▶ Reading text
________________________

The same ring, different judge. Heeling was distracted but signals were fine.

Scent articles in trial 1 were between the jumps, in trial #2 along the front. He went to the middle of the jumps, didn't see his articles and circled the jumps and just was confused. Called him in. #2 - he divided the difference and just did not know how to self correct and was getting concerned, so I excused us to help him maintain attitude. I learned 2 (maybe 3) of the UB dogs did the same thing but they had enough experience / confidence to check out where their handlers were focusing and were able to correct their path -- not sure if any of them qualified though.

In both trials there were 6 UB dogs (3 and 4 qualifiers) and 3 UA (no qualifiers).

________________________

(Element lookup records)
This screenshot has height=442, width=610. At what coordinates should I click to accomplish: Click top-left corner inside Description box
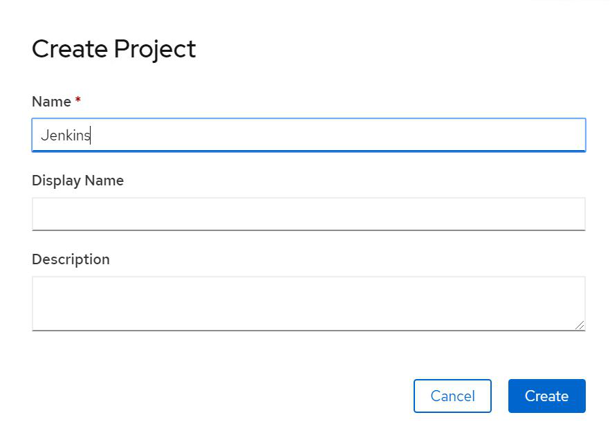click(39, 283)
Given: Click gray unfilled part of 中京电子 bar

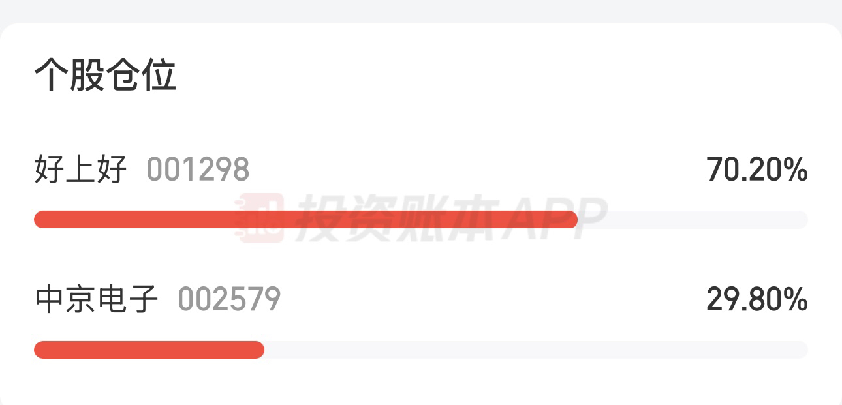Looking at the screenshot, I should pyautogui.click(x=536, y=350).
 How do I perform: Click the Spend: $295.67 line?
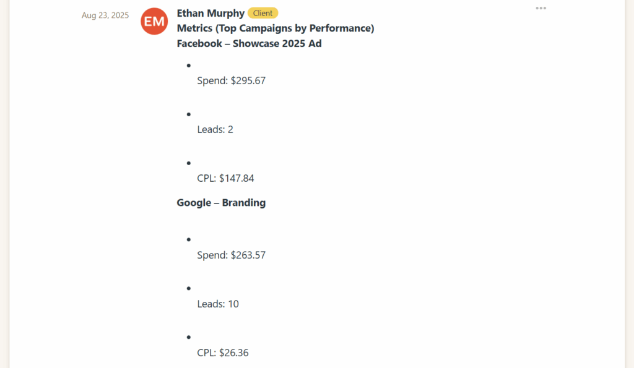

________________________

▶ Task requirements
A) In the trial report, substitute "hurdles" for "jumps" and give the passage between "The same ring, different" and "UA (no qualifiers).", inclusive.
B) Render the rows as a numbered list, from the first line of the rows through the line containing "Looking at the", inclusive. Skip blank lines and leave out the pictures.
The trial report and the rows are unrelated material.

▶ Outputs by task
A)
The same ring, different judge. Heeling was distracted but signals were fine.

Scent articles in trial 1 were between the hurdles, in trial #2 along the front. He went to the middle of the hurdles, didn't see his articles and circled the hurdles and just was confused. Called him in. #2 - he divided the difference and just did not know how to self correct and was getting concerned, so I excused us to help him maintain attitude. I learned 2 (maybe 3) of the UB dogs did the same thing but they had enough experience / confidence to check out where their handlers were focusing and were able to correct their path -- not sure if any of them qualified though.

In both trials there were 6 UB dogs (3 and 4 qualifiers) and 3 UA (no qualifiers).

B)
1. This screenshot has height=442, width=610. At what coordinates should I click to accomplish: Click top-left corner inside Description box
2. click(39, 283)
3. Given: Click gray unfilled part of 中京电子 bar
4. Looking at the screenshot, I should pyautogui.click(x=536, y=350).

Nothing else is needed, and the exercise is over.